Task directions:
Your answer is every line of the material below in which the string "agent" occurs.

Provided data:
■ ■ ■

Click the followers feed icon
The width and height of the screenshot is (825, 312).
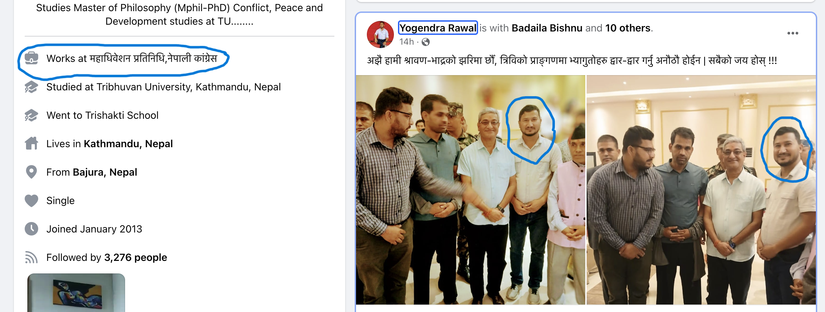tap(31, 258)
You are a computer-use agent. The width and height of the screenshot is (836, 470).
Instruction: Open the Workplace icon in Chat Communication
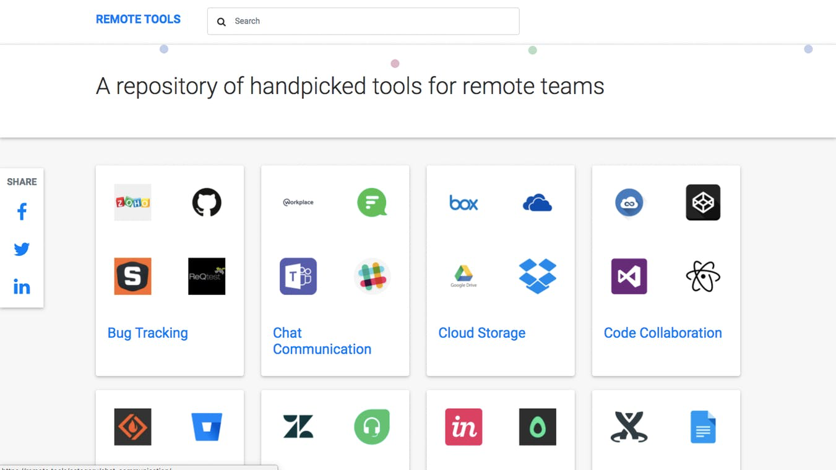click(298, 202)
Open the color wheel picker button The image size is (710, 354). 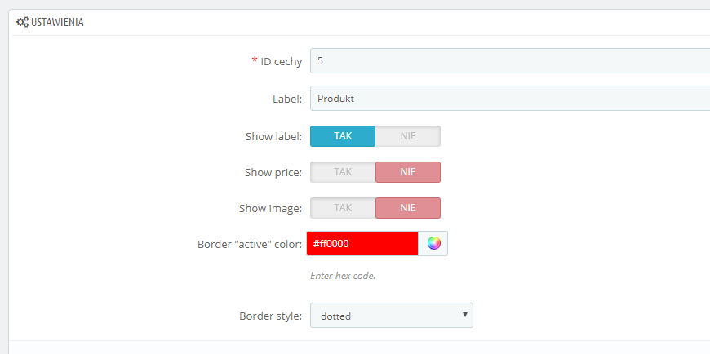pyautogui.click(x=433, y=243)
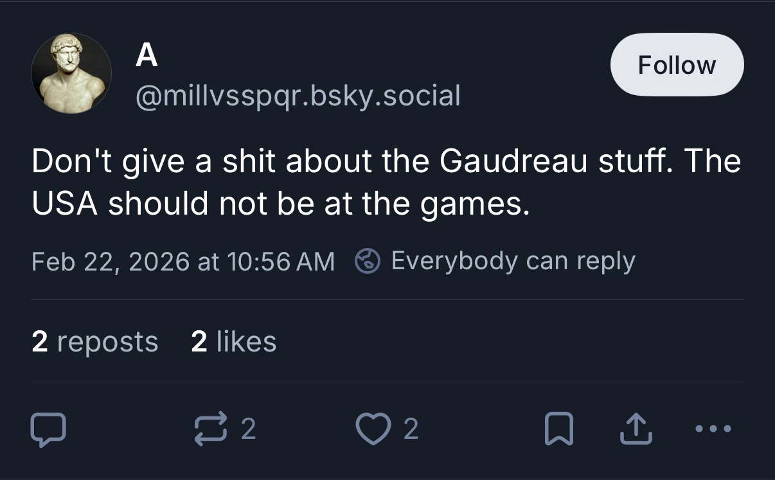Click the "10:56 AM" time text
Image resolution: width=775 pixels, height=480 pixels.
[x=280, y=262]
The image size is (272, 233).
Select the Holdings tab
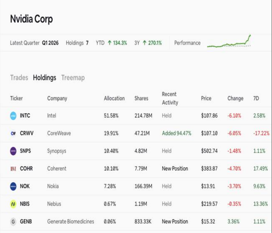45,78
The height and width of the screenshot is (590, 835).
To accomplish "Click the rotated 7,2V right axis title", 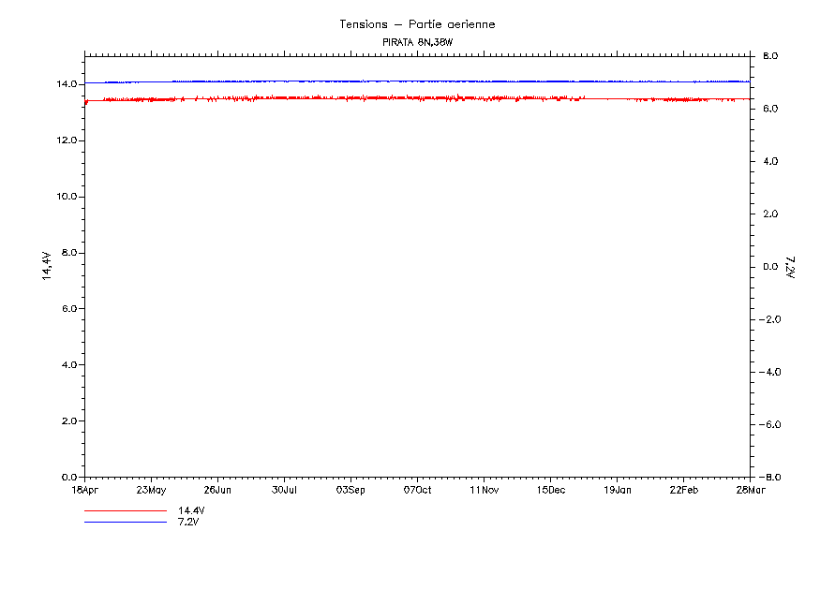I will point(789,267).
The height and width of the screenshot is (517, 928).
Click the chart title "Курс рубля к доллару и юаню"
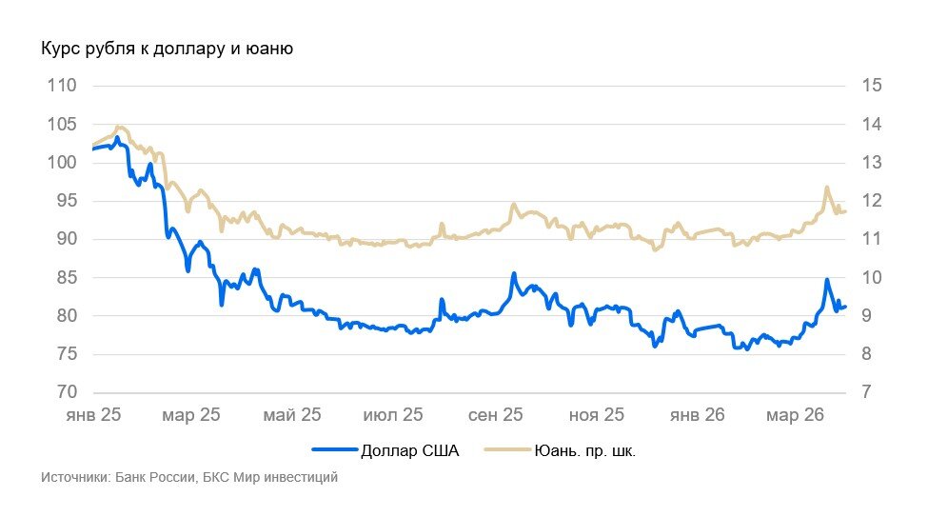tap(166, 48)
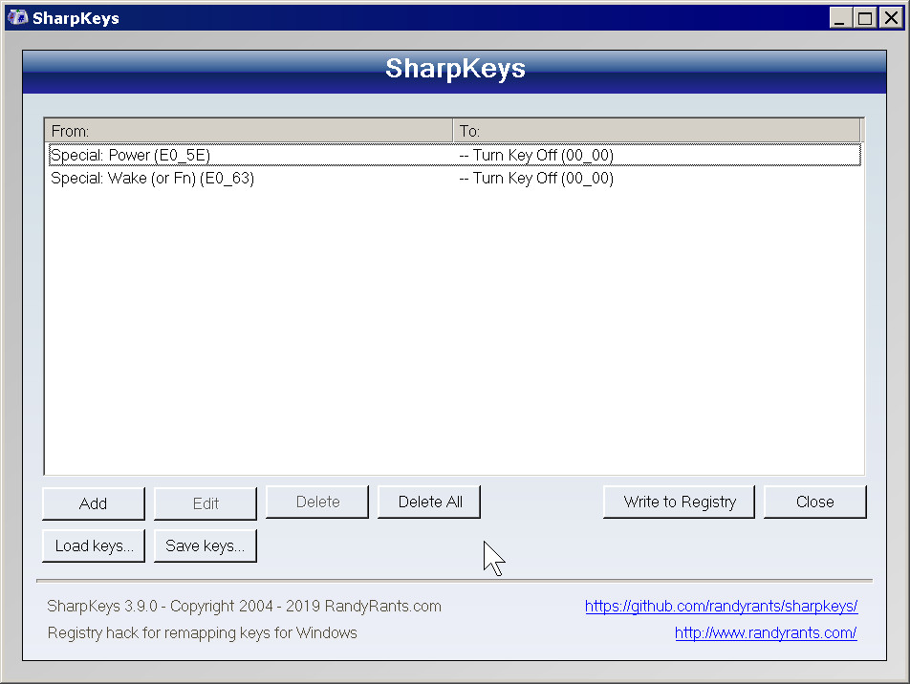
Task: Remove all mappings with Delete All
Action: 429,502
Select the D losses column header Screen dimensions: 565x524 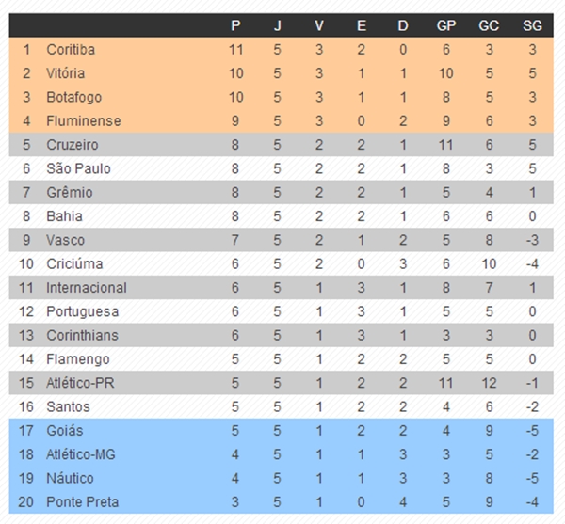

■ ■ ■

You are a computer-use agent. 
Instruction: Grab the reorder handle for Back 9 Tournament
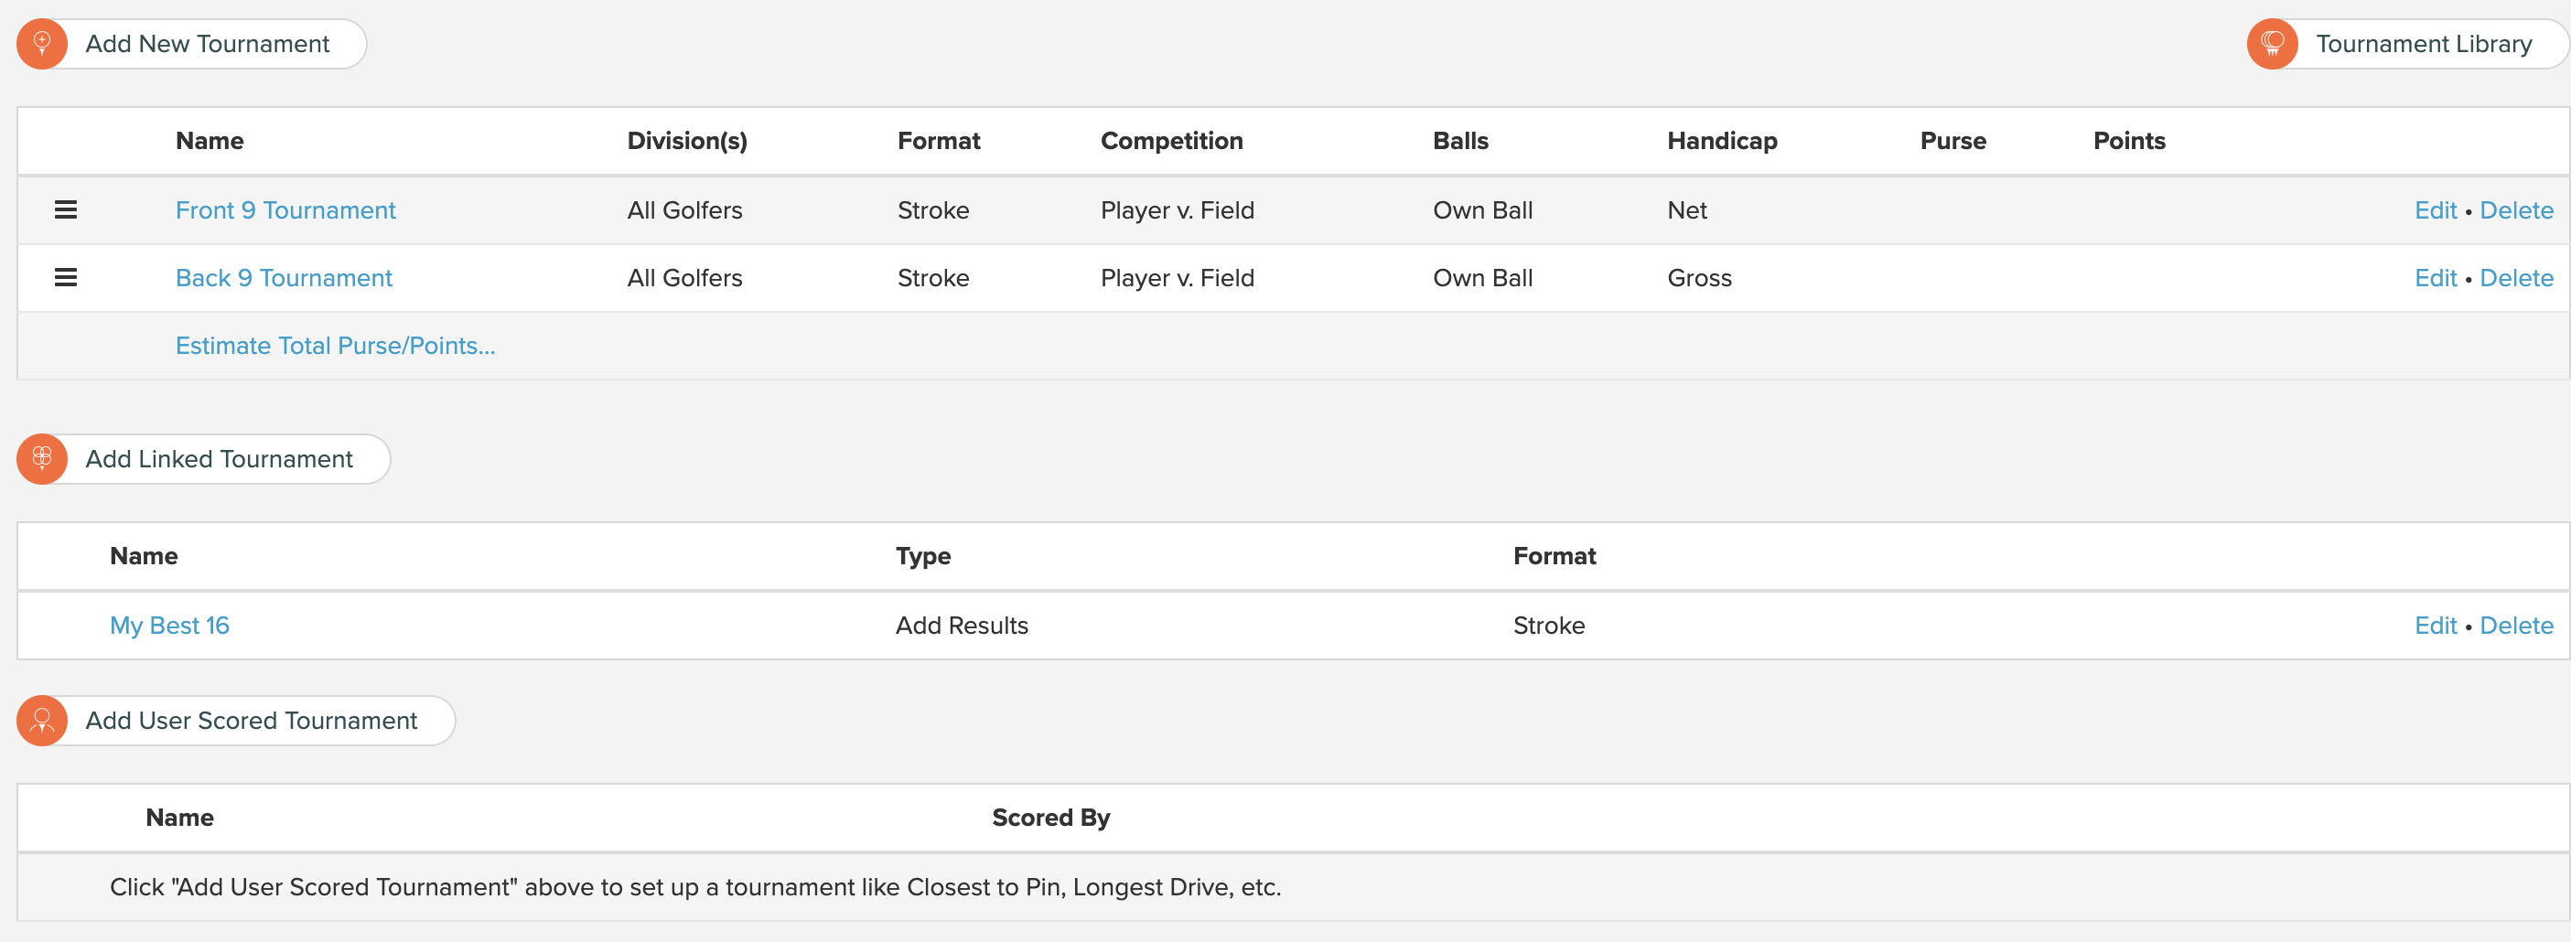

■ ■ ■

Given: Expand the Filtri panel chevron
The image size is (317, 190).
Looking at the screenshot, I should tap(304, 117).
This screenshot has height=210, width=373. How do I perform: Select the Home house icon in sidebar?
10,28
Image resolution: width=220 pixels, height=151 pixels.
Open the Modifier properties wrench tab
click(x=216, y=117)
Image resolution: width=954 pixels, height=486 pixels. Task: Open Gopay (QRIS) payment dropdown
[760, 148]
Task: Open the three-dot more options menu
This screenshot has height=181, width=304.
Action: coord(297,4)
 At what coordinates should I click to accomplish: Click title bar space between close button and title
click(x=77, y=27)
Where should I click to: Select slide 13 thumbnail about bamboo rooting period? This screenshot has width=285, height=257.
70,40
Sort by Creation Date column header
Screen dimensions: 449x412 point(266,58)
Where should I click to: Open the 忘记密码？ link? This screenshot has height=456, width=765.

■ ■ ■

Solved problem:
You are a computer-use agent. The width and height of the screenshot is (836, 470).
You are a computer-use agent. 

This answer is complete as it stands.